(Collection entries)

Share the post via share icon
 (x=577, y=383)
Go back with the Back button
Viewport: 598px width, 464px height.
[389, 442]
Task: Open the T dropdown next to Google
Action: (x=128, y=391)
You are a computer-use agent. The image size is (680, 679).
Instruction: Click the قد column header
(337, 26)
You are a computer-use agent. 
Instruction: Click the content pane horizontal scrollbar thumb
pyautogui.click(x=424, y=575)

### ASSIGNED TASK
Exactly the lines from the one with "Instruction: Click the قد column header" through the final line of the entries are to be returned, both ends included.

### RESPONSE AREA
Instruction: Click the قد column header
(337, 26)
You are a computer-use agent. 
Instruction: Click the content pane horizontal scrollbar thumb
pyautogui.click(x=424, y=575)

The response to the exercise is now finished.